/Organspende: “Die Widerspruchslösung ist keine Organabgabepflicht”

Organspende: “Die Widerspruchslösung ist keine Organabgabepflicht”

Bundesgesundheitsminister Jens Spahn (CDU) hat seinen Gesetzentwurf zur Organspende gegen Kritik verteidigt. “Die Widerspruchslösung ist keine Organabgabepflicht”, sagte Spahn. Sie sei aber eine Verpflichtung, sich mit dem Thema auseinanderzusetzen. Zwar liege die Spendenbereitschaft in Deutschland bei über 80 Prozent – die Zahl derer, die wirklich einen Organspendeausweis hätten, sei aber weit geringer. Das zeige, dass sämtliche Aufklärungsmaßnahmen der vergangenen Jahre nicht funktioniert hätten.

Der Entwurf wird von SPD-Fraktionsvize Karl Lauterbach, dem CSU-Gesundheitspolitiker Georg Nüßlein und Petra Sitte (Linke) mitgetragen. Lauterbach begründete den Vorstoß mit der geringen Zahl an Spendern. Jedes Jahr würden etwa 2.000 Menschen sterben, weil es kein Organ für sie gebe.

Die sogenannte Widerspruchslösung sieht vor, dass alle deutschen Staatsbürger ab 16 Jahren über den Zeitraum von einem Jahr ausführlich
informiert und schließlich als Spender registriert werden – außer sie widersprechen.
Die Entscheidung soll jederzeit revidiert werden können. Liegt kein Widerspruch vor, sollen Angehörige nach dem Versterben eines möglichen Spenders zudem gefragt werden, ob der Tote einer Organentnahme zugestimmt hat.

Lauterbach sagte, die Lösung sei unbürokratisch, ethisch unbedenklich, effizient und aufgrund des doppelten Widerspruchs sicher. “Es ist weiter völlig okay, nicht zu spenden”, sagte er. Wer nicht spenden wolle, müsse das aber künftig erklären. Das sei der neue ethische Standard. “Mit einer kleinen Pflicht schaffe ich großen Nutzen für die Gesellschaft.”

“Es wird niemand zu irgendetwas gezwungen”, sagte der CSU-Abgeordnete Nüßlein. Sitte sprach von einem “solidarischen Akt” gegenüber den Mitmenschen. Vollzogen werde dieser
erst in der Sterbephase – “während des Ablebens”. In 20 von 28
EU-Staaten gelte bereits eine Widerspruchslösung, sagte Spahn.

Kritiker sehen Freiwilligkeit der Spendenbereitschaft in Gefahr

Die Deutsche
Stiftung Patientenschutz warnte vor der Aufgabe des Prinzips der
Freiwilligkeit. Von Spende könne keine Rede mehr sein, sagte Stiftungsvorstand Eugen Brysch. “Jede Organspende ist eine freiwillige Entscheidung.” Die
Widerspruchslösung setze aber darauf, dass die meisten sich nicht mit
der Frage beschäftigen und schweigen. “Schweigen heißt aber nicht
Zustimmung”, sagte Brysch.
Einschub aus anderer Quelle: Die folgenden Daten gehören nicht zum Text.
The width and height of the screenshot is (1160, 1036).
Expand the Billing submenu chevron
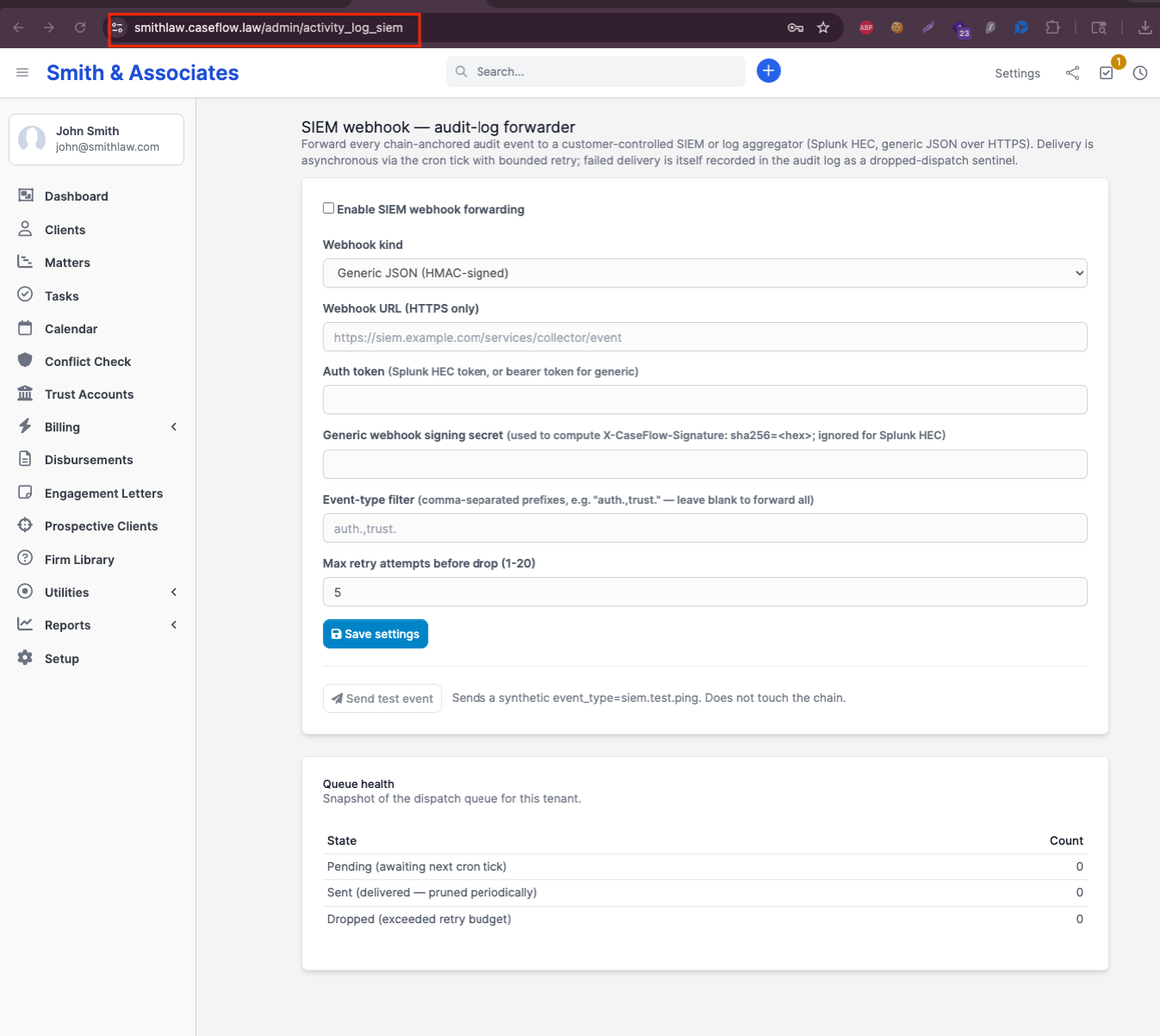[x=174, y=426]
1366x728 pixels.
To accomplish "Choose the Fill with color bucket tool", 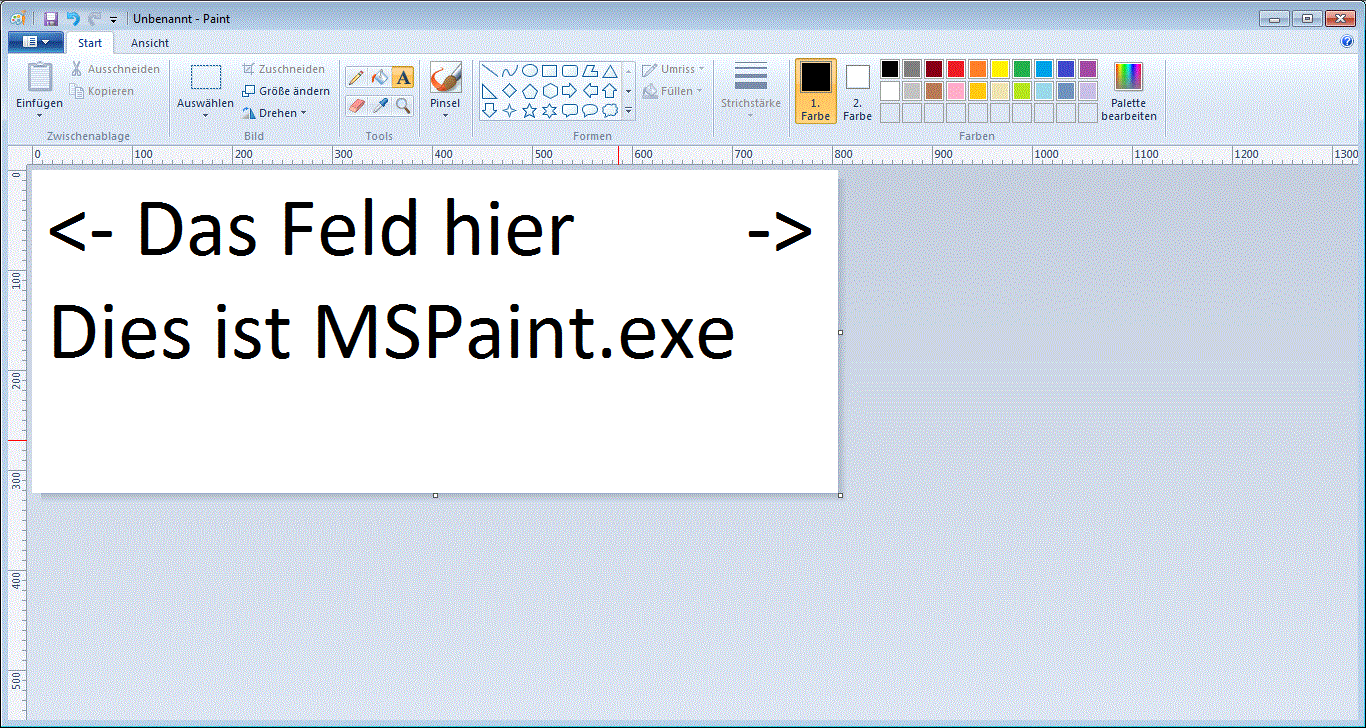I will pos(379,77).
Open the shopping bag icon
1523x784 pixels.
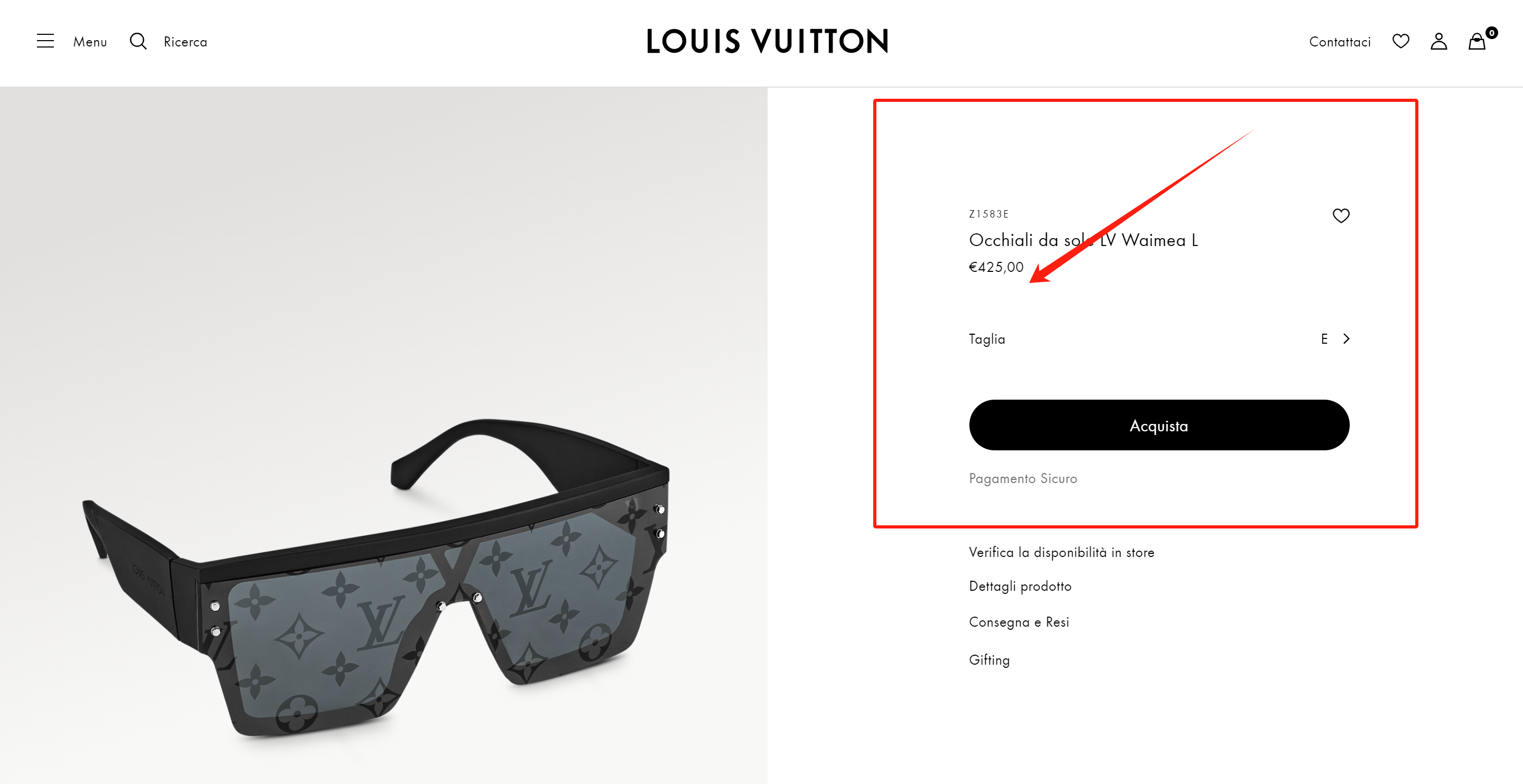[1477, 41]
Es sei ethisch besonders wertvoll, einem
anderen Menschen sein Organ zu schenken. “Doch dieses Geschenk ist nicht
mit der Brechstange zu erzwingen.”

Eine andere
parteiübergreifende Gruppe von Abgeordneten wirbt für eine verbindliche
regelmäßige Befragung der Bürgerinnen und Bürger und ein bundesweites Onlineregister. “Wir wollen die Organspende nach dem Tod als eine
bewusste und freiwillige Entscheidung beibehalten und stärken, die nicht
durch den Staat erzwungen werden darf”, teilten die Politikerinnen und Politiker um Grünen-Chefin Annalena Baerbock mit. Die Widerspruchslösung wecke
Ängste und senke das Vertrauen in die Organspende.
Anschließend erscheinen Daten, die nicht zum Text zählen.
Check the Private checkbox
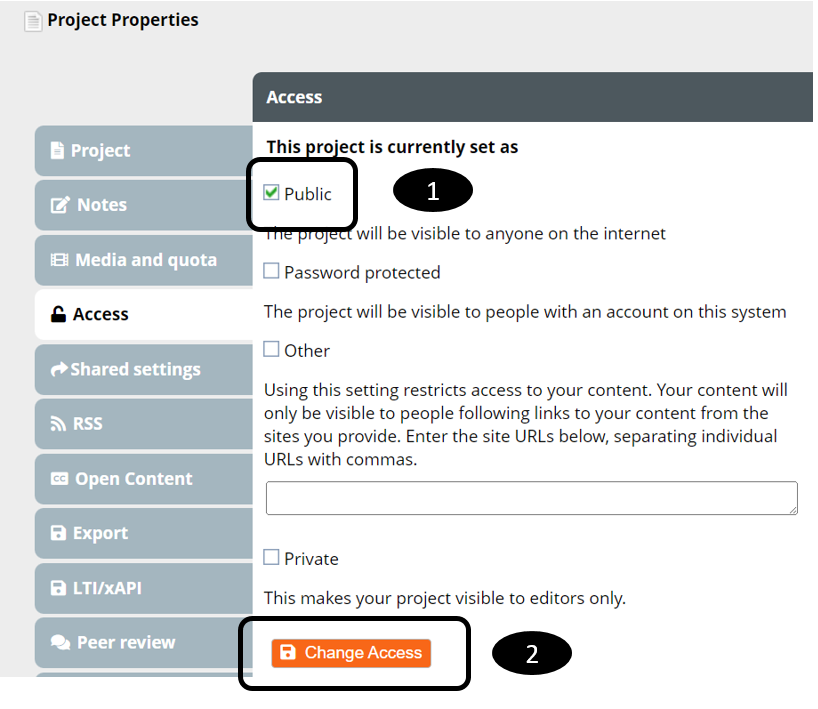The height and width of the screenshot is (709, 818). tap(272, 557)
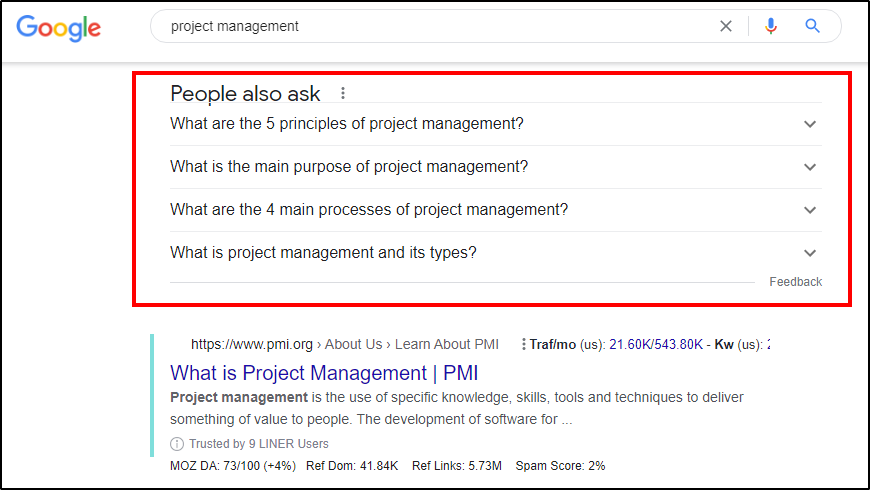Expand 'main purpose of project management' chevron
The width and height of the screenshot is (870, 490).
coord(810,167)
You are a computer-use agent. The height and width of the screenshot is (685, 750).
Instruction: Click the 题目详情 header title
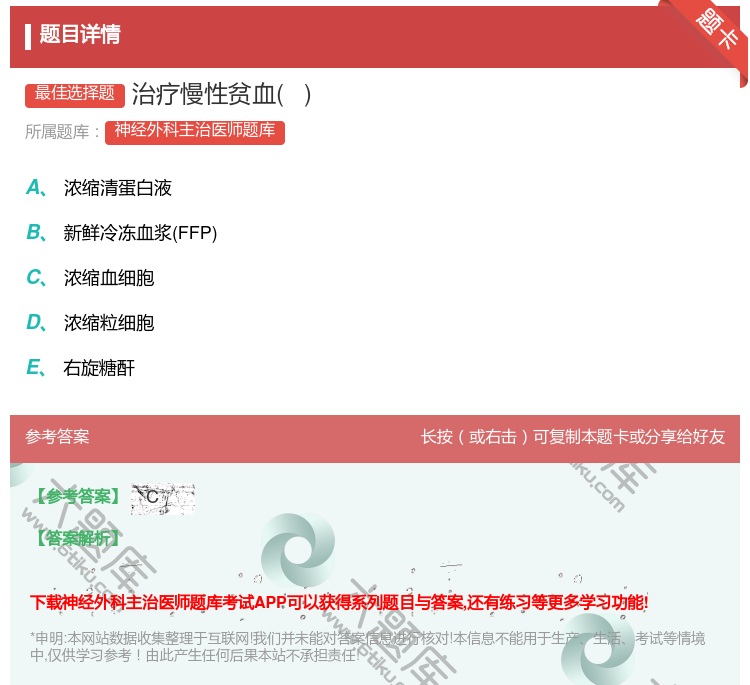80,35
Die Zahl der verfügbaren Spenderorgane reicht seit Jahren nicht aus. In Deutschland standen zuletzt 9.400 Patientinnen und Patienten auf den Wartelisten für eine Organtransplantation. Erstmals seit 2010 war die Zahl der Organspender im vergangenen Jahr wieder gestiegen. 955 Menschen spendeten nach ihrem Tod ihre Organe für schwerkranke Patienten. Im Vergleich zu 2017 ist das eine Steigerung von knapp 20 Prozent. Erwartet wird, dass der Bundestag ergebnisoffen und ohne Fraktionszwang über die Neuregelung zur Organspende abstimmen wird.